TASK ITEM: Give back the entries verbatim.

[[ THE RECORDS, beginning ]]

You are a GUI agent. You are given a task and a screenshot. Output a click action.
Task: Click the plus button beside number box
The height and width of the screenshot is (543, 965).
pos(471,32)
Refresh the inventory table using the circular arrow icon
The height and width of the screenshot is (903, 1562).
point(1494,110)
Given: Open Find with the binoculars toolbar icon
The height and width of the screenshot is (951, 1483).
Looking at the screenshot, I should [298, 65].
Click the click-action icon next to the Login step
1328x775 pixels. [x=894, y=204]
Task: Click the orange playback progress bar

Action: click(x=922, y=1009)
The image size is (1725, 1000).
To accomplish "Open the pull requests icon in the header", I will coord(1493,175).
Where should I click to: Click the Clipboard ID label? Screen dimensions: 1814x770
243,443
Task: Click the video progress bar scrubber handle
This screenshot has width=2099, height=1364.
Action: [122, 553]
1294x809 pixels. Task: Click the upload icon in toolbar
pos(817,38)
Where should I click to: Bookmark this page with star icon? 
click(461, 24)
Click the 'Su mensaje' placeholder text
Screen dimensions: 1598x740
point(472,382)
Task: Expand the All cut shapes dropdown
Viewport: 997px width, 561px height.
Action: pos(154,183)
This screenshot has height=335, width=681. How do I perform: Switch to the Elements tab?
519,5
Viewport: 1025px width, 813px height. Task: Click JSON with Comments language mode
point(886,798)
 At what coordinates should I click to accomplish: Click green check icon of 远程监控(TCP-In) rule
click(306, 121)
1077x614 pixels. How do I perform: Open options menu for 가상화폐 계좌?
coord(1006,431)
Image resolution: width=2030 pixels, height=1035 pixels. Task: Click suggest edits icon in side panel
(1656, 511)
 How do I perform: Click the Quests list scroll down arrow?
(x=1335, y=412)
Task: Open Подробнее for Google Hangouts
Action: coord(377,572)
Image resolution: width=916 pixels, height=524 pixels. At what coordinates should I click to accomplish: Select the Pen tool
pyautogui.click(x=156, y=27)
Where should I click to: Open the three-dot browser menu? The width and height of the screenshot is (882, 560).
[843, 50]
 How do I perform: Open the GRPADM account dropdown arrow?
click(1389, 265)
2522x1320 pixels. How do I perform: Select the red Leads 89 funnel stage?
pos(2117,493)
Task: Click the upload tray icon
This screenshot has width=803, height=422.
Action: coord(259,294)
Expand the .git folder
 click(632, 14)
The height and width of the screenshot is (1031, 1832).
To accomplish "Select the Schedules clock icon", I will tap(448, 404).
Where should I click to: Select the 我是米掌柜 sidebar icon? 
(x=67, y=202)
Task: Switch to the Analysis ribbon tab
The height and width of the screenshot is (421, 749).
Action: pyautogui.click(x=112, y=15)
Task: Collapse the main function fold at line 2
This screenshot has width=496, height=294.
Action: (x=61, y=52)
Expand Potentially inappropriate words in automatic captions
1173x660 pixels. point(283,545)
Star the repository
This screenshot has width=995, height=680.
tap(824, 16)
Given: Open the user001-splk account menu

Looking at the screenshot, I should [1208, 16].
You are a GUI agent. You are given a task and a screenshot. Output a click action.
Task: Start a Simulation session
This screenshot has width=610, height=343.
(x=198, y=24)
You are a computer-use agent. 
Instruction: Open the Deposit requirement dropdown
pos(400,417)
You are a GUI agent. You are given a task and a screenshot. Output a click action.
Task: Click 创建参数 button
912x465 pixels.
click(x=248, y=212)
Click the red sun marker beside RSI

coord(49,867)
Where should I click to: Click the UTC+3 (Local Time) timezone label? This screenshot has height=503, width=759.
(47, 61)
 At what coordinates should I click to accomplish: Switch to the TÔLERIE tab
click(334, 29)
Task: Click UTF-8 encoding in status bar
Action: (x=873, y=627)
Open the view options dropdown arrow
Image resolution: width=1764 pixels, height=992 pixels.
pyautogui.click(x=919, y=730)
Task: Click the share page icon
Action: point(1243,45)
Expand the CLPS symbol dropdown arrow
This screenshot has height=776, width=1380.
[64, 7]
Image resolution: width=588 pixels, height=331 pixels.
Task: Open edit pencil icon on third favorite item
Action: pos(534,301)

[[ THE RECORDS, end ]]

EXERCISE RESPONSE:
You are a GUI agent. You are given a task and a screenshot. Output a click action.
Task: Click the plus button beside number box
The height and width of the screenshot is (543, 965).
pos(471,32)
Refresh the inventory table using the circular arrow icon
The height and width of the screenshot is (903, 1562).
point(1494,110)
Given: Open Find with the binoculars toolbar icon
The height and width of the screenshot is (951, 1483).
Looking at the screenshot, I should [298, 65].
Click the click-action icon next to the Login step
1328x775 pixels. [x=894, y=204]
Task: Click the orange playback progress bar

Action: click(x=922, y=1009)
The image size is (1725, 1000).
To accomplish "Open the pull requests icon in the header", I will coord(1493,175).
Where should I click to: Click the Clipboard ID label? Screen dimensions: 1814x770
243,443
Task: Click the video progress bar scrubber handle
This screenshot has width=2099, height=1364.
Action: [122, 553]
1294x809 pixels. Task: Click the upload icon in toolbar
pos(817,38)
Where should I click to: Bookmark this page with star icon? 
click(461, 24)
Click the 'Su mensaje' placeholder text
Screen dimensions: 1598x740
point(472,382)
Task: Expand the All cut shapes dropdown
Viewport: 997px width, 561px height.
Action: pos(154,183)
This screenshot has height=335, width=681. How do I perform: Switch to the Elements tab?
519,5
Viewport: 1025px width, 813px height. Task: Click JSON with Comments language mode
point(886,798)
 At what coordinates should I click to accomplish: Click green check icon of 远程监控(TCP-In) rule
click(306, 121)
1077x614 pixels. How do I perform: Open options menu for 가상화폐 계좌?
coord(1006,431)
Image resolution: width=2030 pixels, height=1035 pixels. Task: Click suggest edits icon in side panel
(1656, 511)
 How do I perform: Click the Quests list scroll down arrow?
(x=1335, y=412)
Task: Open Подробнее for Google Hangouts
Action: coord(377,572)
Image resolution: width=916 pixels, height=524 pixels. At what coordinates should I click to accomplish: Select the Pen tool
pyautogui.click(x=156, y=27)
Where should I click to: Open the three-dot browser menu? The width and height of the screenshot is (882, 560).
[843, 50]
 How do I perform: Open the GRPADM account dropdown arrow?
click(1389, 265)
2522x1320 pixels. How do I perform: Select the red Leads 89 funnel stage?
pos(2117,493)
Task: Click the upload tray icon
This screenshot has width=803, height=422.
Action: coord(259,294)
Expand the .git folder
 click(632, 14)
The height and width of the screenshot is (1031, 1832).
To accomplish "Select the Schedules clock icon", I will tap(448, 404).
Where should I click to: Select the 我是米掌柜 sidebar icon? 
(x=67, y=202)
Task: Switch to the Analysis ribbon tab
The height and width of the screenshot is (421, 749).
Action: pyautogui.click(x=112, y=15)
Task: Collapse the main function fold at line 2
This screenshot has width=496, height=294.
Action: (x=61, y=52)
Expand Potentially inappropriate words in automatic captions
1173x660 pixels. point(283,545)
Star the repository
This screenshot has width=995, height=680.
tap(824, 16)
Given: Open the user001-splk account menu

Looking at the screenshot, I should [1208, 16].
You are a GUI agent. You are given a task and a screenshot. Output a click action.
Task: Start a Simulation session
This screenshot has width=610, height=343.
(x=198, y=24)
You are a computer-use agent. 
Instruction: Open the Deposit requirement dropdown
pos(400,417)
You are a GUI agent. You are given a task and a screenshot. Output a click action.
Task: Click 创建参数 button
912x465 pixels.
click(x=248, y=212)
Click the red sun marker beside RSI

coord(49,867)
Where should I click to: Click the UTC+3 (Local Time) timezone label? This screenshot has height=503, width=759.
(47, 61)
 At what coordinates should I click to accomplish: Switch to the TÔLERIE tab
click(334, 29)
Task: Click UTF-8 encoding in status bar
Action: (x=873, y=627)
Open the view options dropdown arrow
Image resolution: width=1764 pixels, height=992 pixels.
pyautogui.click(x=919, y=730)
Task: Click the share page icon
Action: point(1243,45)
Expand the CLPS symbol dropdown arrow
This screenshot has height=776, width=1380.
[64, 7]
Image resolution: width=588 pixels, height=331 pixels.
Task: Open edit pencil icon on third favorite item
Action: pos(534,301)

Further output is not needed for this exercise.